**What you should do**
Each entry below is to be copied verbatim.

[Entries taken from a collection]
Start of Block

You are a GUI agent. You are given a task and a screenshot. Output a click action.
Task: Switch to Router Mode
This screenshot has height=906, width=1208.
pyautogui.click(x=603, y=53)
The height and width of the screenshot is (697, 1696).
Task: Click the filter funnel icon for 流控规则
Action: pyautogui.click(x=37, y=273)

End of Block

**Solution for this task**
You are a GUI agent. You are given a task and a screenshot. Output a click action.
Task: Switch to Router Mode
This screenshot has height=906, width=1208.
pyautogui.click(x=603, y=53)
The height and width of the screenshot is (697, 1696).
Task: Click the filter funnel icon for 流控规则
Action: pyautogui.click(x=37, y=273)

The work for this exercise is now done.